Algae to Treat Hair Loss

Over the years, I have been somewhat of a pessimist when it comes to natural treatments for hair loss being any kind of miracle treatment. I do not doubt that some natural treatments can make existing hair stronger and in rare cases even bring back recently miniaturized hair. However, I have serious doubts whether natural treatments can regrow hair that has been lost for more than a few years. i.e., hair that has miniaturized to the point of becoming vellus.

Some natural treatments such as saw palmetto (which reduces DHT, the main culprit in male pattern hair loss) have numerous studies backing their positive effects on hair. However even in the case of saw palmetto, synthetic/pharmaceutical treatments such as finasteride and dutasteride are drastically superior at reducing DHT, so most people prefer the drugs if they do not get side effects.

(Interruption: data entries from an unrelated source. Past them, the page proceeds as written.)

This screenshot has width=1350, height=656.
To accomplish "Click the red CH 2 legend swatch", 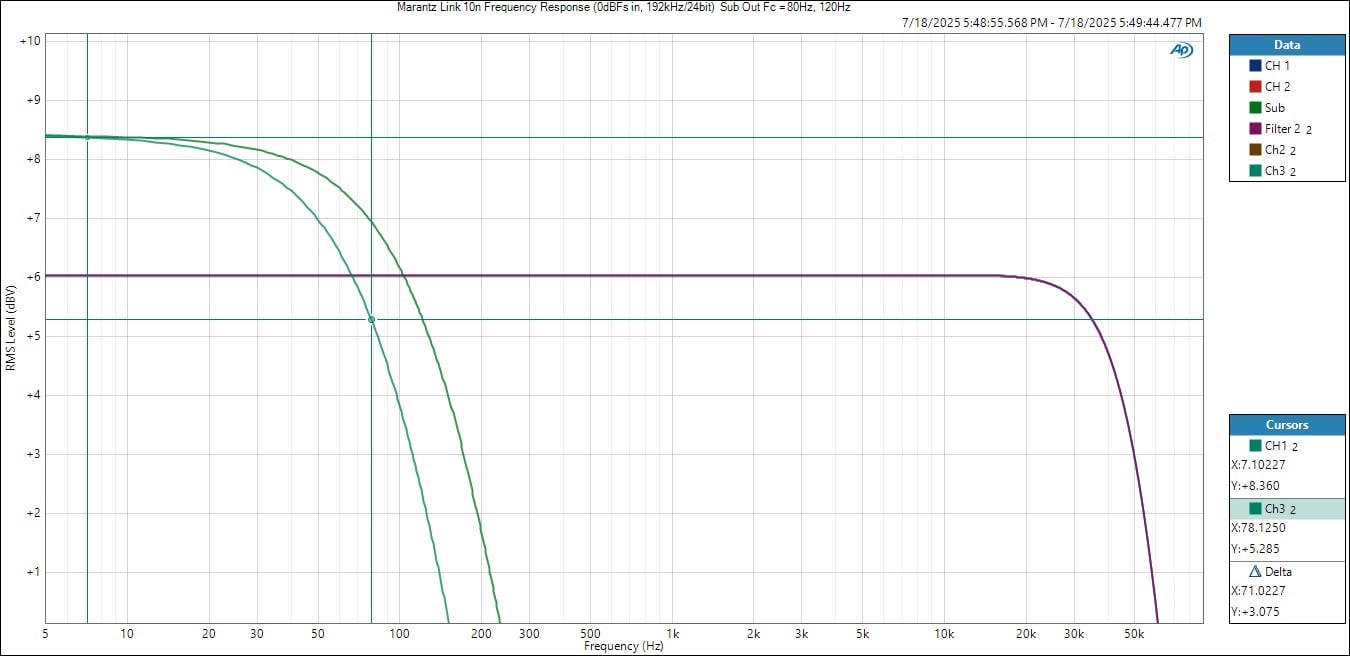I will pos(1255,87).
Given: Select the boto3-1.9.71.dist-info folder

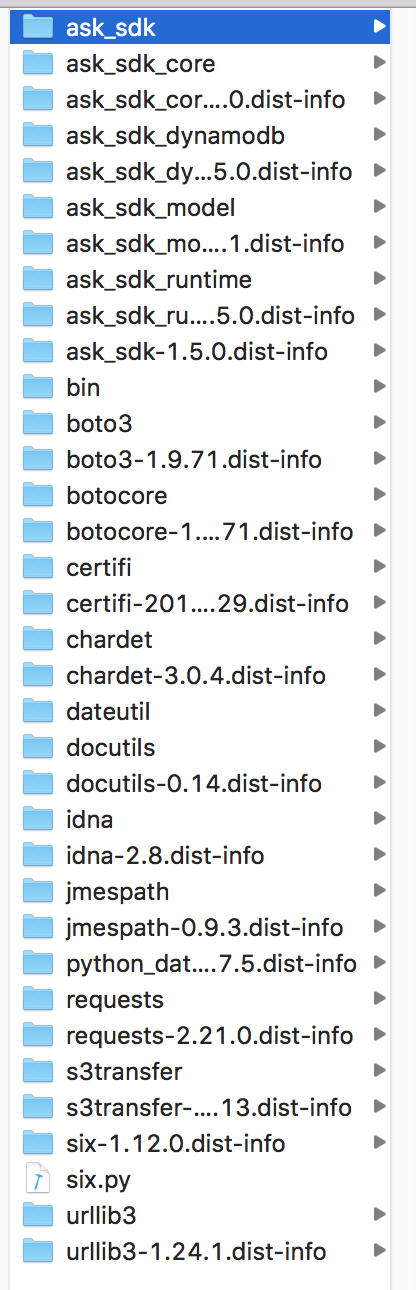Looking at the screenshot, I should (x=200, y=459).

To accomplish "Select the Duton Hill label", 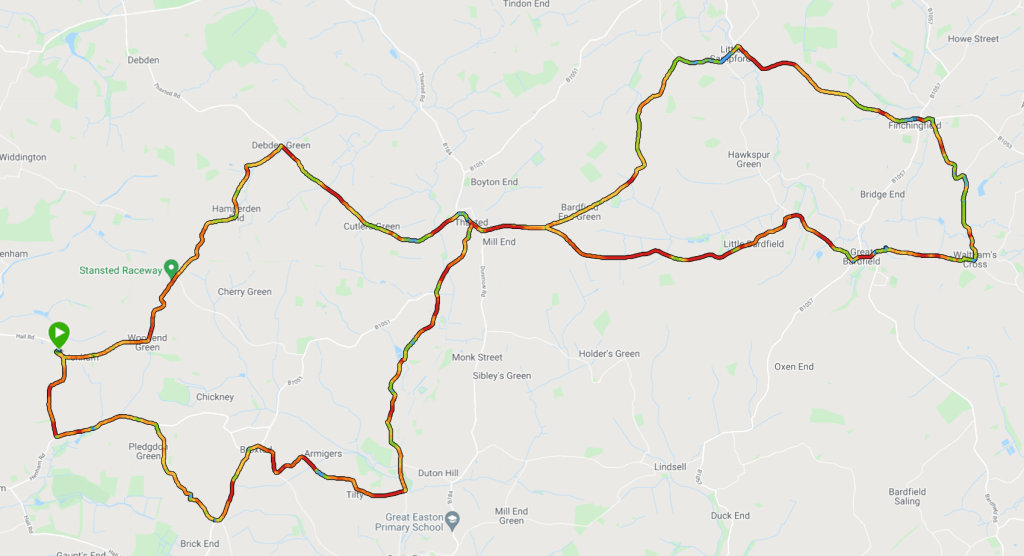I will pos(438,473).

Nevertheless, every now and again I do cover natural treatments when there is sufficient scientific backing. Who knows, one day something natural could turn out to be a miracle for hair like aspirin was for human health.

Algae and Hair Growth

This week, South Korea scientists from Jeju National University published a very interesting study (based on work done in animals) titled “Undariopsis peterseniana promotes hair growth by the activation of Wnt/β-Catenin and ERK pathways“. Undariopsis peterseniana is a type of edible algae (singular = alga). Apparently, it helps scalp hair growth via a number of mechanisms:

  • Opening the ATP-sensitive potassium (KATP) channel.
  • Decreasing 5α-reductase activity.
  • Increasing the proliferation of dermal papilla cells via the activation of the Wnt/β-catenin and ERK pathways.
  • Increasing the levels of various cell cycle proteins.

Moreover, some of the same scientists involved in this study also did another one in 2013 that found the shige sinicola alga to benefit hair growth. And in 2012, some of the same scientists found the grateloupia elliptica seaweed to also benefit hair growth in animals. Note that all seaweed are considered to be algae (but the reverse is not true).